The fruits of this obsession are on display in the DVD release of "Monsters, Inc.," the animation blockbuster that examines when bad things happen to things that go bump in the night.

The Buena Vista Home Entertainment release (retail $29.99) sprawls over two discs, with a clear separation of extras for kids (they enter a door marked Monsters) and adults (Humans). The segregation is helpful, but everyone will want to go everywhere anyway.

A new "Monsters, Inc." cartoon ("Mike's New Car") exclusive to the disc should delight everyone, regardless of age. It includes what could be a dubious first: a cartoon character using a cell phone when trouble strikes.

The crush of special features can be a bit much, so the chronically zany folks at Pixar do their best to help along viewers. Clad in Hawaiian shirts and groomed for Disneyland duty, key filmmakers do video intros for many of the extras categories. They zip through the Pixar halls on scooters, taking viewers on a department-by-department tour of the film's development and production processes. The "Blue's Clues" tone may put off animation buffs, but the discs yield more than enough drill-down features to keep the cognoscenti engaged. Civilians will find the filmmakers' commentary quite a challenge, however. Away from the visual arena, the men of Pixar lose their zip, with the discussion devolving into a survey of the film's problem-solving process. As with many group commentaries, it's hard to tell who is talking -- and when they drift off into a long discussion about the Sock, you probably won't care.

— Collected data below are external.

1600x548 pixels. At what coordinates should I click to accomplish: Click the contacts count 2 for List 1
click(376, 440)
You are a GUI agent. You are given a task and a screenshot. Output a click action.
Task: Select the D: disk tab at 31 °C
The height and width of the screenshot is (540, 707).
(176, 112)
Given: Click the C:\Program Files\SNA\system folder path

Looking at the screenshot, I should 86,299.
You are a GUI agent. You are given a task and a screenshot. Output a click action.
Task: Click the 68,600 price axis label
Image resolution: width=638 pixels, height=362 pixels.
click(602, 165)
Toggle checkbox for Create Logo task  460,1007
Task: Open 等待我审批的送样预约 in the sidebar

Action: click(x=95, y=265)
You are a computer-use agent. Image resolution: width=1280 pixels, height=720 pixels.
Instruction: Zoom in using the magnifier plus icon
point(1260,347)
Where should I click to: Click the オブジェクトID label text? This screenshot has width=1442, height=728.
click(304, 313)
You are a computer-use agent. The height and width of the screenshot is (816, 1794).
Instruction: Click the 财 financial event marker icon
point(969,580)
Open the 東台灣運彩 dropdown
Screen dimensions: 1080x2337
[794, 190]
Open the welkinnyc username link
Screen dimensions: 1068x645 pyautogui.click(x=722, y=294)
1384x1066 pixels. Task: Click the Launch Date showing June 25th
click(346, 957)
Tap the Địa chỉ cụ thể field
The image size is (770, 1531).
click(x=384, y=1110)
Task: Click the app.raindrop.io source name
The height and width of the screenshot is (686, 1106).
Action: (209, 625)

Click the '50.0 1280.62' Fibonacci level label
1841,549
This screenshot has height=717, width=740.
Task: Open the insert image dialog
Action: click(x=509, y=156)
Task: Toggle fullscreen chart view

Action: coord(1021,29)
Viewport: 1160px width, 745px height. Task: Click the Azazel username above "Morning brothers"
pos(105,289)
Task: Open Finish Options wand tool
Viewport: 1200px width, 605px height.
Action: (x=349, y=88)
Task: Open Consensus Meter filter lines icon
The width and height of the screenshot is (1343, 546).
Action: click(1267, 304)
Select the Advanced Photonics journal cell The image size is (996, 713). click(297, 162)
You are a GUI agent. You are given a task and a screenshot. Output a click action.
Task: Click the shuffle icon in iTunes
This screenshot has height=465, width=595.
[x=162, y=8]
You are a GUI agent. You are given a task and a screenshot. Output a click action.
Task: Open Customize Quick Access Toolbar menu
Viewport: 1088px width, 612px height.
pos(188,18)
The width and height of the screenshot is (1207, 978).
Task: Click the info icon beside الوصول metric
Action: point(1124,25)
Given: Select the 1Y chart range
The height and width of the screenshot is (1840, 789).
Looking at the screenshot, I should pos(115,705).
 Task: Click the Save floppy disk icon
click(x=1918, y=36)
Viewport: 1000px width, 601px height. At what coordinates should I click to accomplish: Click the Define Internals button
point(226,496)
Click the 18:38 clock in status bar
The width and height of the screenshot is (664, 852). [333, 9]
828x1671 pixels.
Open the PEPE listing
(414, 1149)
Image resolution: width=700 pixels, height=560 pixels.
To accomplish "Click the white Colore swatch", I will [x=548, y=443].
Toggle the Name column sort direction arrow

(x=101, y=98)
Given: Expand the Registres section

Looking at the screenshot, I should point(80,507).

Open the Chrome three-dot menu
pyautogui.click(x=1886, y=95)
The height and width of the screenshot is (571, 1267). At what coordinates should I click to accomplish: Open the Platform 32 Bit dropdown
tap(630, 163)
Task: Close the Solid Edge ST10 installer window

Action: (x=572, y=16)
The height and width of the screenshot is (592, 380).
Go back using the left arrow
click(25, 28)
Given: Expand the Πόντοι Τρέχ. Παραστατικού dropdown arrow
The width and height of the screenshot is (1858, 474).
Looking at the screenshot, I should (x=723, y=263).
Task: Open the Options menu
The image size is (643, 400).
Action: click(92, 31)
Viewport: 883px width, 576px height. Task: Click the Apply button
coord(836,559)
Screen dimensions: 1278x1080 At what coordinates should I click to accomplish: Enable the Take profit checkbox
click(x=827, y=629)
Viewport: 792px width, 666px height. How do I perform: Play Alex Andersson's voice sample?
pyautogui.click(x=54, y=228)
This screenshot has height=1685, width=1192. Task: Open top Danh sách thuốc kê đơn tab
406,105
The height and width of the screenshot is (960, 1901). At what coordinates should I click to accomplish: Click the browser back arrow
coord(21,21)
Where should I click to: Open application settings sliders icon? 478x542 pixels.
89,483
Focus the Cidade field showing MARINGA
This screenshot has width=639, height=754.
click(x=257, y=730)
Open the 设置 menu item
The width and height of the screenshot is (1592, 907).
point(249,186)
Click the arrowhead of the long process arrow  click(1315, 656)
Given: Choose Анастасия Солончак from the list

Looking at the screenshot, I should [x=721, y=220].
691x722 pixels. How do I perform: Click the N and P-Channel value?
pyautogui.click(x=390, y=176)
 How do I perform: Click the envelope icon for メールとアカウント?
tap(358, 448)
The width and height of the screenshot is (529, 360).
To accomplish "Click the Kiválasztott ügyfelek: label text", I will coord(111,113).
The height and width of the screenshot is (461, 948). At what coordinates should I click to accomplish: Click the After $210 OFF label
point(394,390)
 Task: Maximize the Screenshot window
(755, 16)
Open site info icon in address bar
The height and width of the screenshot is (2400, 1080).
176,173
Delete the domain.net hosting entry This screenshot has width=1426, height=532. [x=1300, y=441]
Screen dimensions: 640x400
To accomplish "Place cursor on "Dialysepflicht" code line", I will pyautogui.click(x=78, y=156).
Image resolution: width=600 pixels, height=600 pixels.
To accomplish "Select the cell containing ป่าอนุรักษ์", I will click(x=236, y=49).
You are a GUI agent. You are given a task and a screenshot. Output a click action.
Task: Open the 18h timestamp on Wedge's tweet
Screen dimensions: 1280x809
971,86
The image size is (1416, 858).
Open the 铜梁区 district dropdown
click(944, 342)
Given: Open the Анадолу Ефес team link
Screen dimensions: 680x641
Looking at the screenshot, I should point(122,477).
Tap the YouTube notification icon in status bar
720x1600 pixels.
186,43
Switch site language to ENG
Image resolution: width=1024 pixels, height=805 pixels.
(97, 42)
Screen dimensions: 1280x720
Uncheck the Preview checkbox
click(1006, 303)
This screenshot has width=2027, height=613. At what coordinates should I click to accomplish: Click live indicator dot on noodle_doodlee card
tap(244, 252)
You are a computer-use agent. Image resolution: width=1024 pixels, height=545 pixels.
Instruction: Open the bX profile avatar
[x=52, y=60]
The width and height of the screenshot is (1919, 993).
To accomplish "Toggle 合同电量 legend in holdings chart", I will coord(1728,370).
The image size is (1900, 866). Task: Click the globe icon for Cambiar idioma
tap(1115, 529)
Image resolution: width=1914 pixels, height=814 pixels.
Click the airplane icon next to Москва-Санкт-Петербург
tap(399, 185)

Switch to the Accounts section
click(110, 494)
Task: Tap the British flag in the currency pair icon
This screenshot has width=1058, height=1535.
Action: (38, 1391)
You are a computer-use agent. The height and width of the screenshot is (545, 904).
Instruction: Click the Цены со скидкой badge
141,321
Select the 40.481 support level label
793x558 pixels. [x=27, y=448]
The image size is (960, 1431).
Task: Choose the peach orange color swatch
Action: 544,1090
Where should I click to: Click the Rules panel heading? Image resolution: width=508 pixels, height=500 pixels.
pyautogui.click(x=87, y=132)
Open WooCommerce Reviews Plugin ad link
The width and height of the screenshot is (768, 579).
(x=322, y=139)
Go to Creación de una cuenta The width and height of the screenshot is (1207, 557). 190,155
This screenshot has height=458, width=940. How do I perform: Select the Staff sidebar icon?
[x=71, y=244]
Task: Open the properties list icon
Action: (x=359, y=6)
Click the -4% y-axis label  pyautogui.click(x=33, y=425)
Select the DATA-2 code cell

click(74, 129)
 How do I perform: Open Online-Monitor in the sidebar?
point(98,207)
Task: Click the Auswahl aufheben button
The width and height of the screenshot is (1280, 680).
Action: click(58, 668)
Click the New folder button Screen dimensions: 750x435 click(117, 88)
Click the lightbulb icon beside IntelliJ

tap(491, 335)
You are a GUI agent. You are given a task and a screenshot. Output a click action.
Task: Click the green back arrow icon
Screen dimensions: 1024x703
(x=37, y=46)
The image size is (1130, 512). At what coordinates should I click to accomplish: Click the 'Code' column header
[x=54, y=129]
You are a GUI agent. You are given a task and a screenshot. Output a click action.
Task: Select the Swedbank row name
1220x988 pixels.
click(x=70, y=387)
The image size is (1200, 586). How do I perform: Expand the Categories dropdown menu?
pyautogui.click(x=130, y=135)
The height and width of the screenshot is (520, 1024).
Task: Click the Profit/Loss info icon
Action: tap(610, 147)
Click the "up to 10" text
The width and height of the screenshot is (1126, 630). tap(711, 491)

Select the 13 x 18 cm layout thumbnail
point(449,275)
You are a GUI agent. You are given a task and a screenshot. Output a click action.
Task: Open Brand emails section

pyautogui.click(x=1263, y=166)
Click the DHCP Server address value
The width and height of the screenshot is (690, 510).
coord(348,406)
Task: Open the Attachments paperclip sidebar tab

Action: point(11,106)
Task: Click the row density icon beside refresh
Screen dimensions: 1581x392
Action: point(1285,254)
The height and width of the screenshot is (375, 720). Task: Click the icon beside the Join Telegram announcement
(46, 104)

"Monsters, Inc." looks great, of course. Those lucky enough to first see the film in theaters with digital projection will find the look a bit soft, but the pastels are undeniably beautiful and easy on the eyes. The Dolby Digital EX 5.1 mix sounds solid and focused, with the rear channels used effectively for some dialogue.

One of the film's great visual moments comes after our hero monsters bring home a human child who strayed into the monsters' world. Just before bedtime, she plays while lit by exquisite candlelight. The detailers at Pixar do their thing, making sure each candle has its own pulse and flicker.

"It was very tricky," director Peter Docter says. "We looked at a lot of Renaissance paintings and 'Barry Lyndon' (the Stanley Kubrick film shot with candlelight)."

Not all visual inspirations were so highbrow. Screenwriter Andrew Stanton says he decided to create the crazy quilt of colors for individual monsters after thinking like a child.

"What comes out of your closet is the fragments of your imagination," Stanton says. "I started to think, 'What would a kid's monsters look like?'" (One discarded idea was to have children design the entire movie.)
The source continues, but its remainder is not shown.